Present the listing below as a numbered list with one line per item, leaving out the blank lines.

DATA:
»»
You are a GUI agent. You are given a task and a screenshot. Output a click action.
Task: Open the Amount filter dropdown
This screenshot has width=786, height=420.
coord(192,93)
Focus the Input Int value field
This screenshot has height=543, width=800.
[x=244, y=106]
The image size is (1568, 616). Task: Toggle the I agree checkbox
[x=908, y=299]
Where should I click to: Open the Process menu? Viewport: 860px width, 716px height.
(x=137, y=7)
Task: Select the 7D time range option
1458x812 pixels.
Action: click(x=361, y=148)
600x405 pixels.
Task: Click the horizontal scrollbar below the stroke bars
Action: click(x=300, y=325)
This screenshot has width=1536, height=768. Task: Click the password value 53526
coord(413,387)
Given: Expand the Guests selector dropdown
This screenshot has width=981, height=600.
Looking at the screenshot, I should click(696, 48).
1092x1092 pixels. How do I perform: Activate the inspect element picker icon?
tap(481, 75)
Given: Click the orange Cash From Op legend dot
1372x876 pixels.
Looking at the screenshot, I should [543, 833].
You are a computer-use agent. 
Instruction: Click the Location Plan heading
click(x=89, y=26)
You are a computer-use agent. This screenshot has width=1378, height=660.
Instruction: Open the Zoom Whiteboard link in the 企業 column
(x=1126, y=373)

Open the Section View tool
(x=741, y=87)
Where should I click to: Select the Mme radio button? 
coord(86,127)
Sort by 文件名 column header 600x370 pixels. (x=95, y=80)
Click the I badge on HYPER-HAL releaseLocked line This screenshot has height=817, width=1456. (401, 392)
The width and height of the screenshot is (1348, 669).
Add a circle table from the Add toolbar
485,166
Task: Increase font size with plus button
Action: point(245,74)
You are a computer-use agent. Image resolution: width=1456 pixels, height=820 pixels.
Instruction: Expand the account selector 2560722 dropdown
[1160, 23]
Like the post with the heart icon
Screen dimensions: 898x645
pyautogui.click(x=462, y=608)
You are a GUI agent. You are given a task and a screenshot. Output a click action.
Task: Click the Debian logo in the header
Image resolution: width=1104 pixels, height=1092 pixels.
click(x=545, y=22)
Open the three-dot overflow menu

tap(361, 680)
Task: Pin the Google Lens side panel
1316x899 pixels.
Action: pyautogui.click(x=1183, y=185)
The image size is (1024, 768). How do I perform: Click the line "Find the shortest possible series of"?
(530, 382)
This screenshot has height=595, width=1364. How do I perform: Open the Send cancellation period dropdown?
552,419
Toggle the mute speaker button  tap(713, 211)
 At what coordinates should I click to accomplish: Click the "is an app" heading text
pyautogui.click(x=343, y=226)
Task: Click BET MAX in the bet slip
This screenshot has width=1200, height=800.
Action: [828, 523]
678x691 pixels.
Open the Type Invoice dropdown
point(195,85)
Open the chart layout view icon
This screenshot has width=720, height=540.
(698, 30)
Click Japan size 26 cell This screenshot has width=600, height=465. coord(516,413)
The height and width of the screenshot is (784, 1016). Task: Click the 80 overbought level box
««
CORRECT ANSWER:
1. You are a GUI agent. You are given a task and a screenshot. Output a click action.
2. Task: Open the Amount filter dropdown
3. This screenshot has width=786, height=420.
4. coord(192,93)
5. Focus the Input Int value field
6. This screenshot has height=543, width=800.
7. [x=244, y=106]
8. The image size is (1568, 616). Task: Toggle the I agree checkbox
9. [x=908, y=299]
10. Where should I click to: Open the Process menu? Viewport: 860px width, 716px height.
11. (x=137, y=7)
12. Task: Select the 7D time range option
13. 1458x812 pixels.
14. Action: click(x=361, y=148)
15. 600x405 pixels.
16. Task: Click the horizontal scrollbar below the stroke bars
17. Action: click(x=300, y=325)
18. This screenshot has width=1536, height=768. Task: Click the password value 53526
19. coord(413,387)
20. Given: Expand the Guests selector dropdown
21. This screenshot has width=981, height=600.
22. Looking at the screenshot, I should click(696, 48).
23. 1092x1092 pixels. How do I perform: Activate the inspect element picker icon?
24. tap(481, 75)
25. Given: Click the orange Cash From Op legend dot
26. 1372x876 pixels.
27. Looking at the screenshot, I should [543, 833].
28. You are a computer-use agent. 
29. Instruction: Click the Location Plan heading
30. click(x=89, y=26)
31. You are a computer-use agent. This screenshot has width=1378, height=660.
32. Instruction: Open the Zoom Whiteboard link in the 企業 column
33. (x=1126, y=373)
34. Open the Section View tool
35. (x=741, y=87)
36. Where should I click to: Select the Mme radio button? 
37. coord(86,127)
38. Sort by 文件名 column header 600x370 pixels. (x=95, y=80)
39. Click the I badge on HYPER-HAL releaseLocked line This screenshot has height=817, width=1456. (401, 392)
40. The width and height of the screenshot is (1348, 669).
41. Add a circle table from the Add toolbar
42. 485,166
43. Task: Increase font size with plus button
44. Action: point(245,74)
45. You are a computer-use agent. Image resolution: width=1456 pixels, height=820 pixels.
46. Instruction: Expand the account selector 2560722 dropdown
47. [1160, 23]
48. Like the post with the heart icon
49. Screen dimensions: 898x645
50. pyautogui.click(x=462, y=608)
51. You are a GUI agent. You are given a task and a screenshot. Output a click action.
52. Task: Click the Debian logo in the header
53. Image resolution: width=1104 pixels, height=1092 pixels.
54. click(x=545, y=22)
55. Open the three-dot overflow menu
56. tap(361, 680)
57. Task: Pin the Google Lens side panel
58. 1316x899 pixels.
59. Action: pyautogui.click(x=1183, y=185)
60. The image size is (1024, 768). How do I perform: Click the line "Find the shortest possible series of"?
61. (530, 382)
62. This screenshot has height=595, width=1364. How do I perform: Open the Send cancellation period dropdown?
63. 552,419
64. Toggle the mute speaker button  tap(713, 211)
65.  At what coordinates should I click to accomplish: Click the "is an app" heading text
66. pyautogui.click(x=343, y=226)
67. Task: Click BET MAX in the bet slip
68. This screenshot has width=1200, height=800.
69. Action: [828, 523]
70. 678x691 pixels.
71. Open the Type Invoice dropdown
72. point(195,85)
73. Open the chart layout view icon
74. This screenshot has width=720, height=540.
75. (698, 30)
76. Click Japan size 26 cell This screenshot has width=600, height=465. coord(516,413)
77. The height and width of the screenshot is (784, 1016). Task: Click the 80 overbought level box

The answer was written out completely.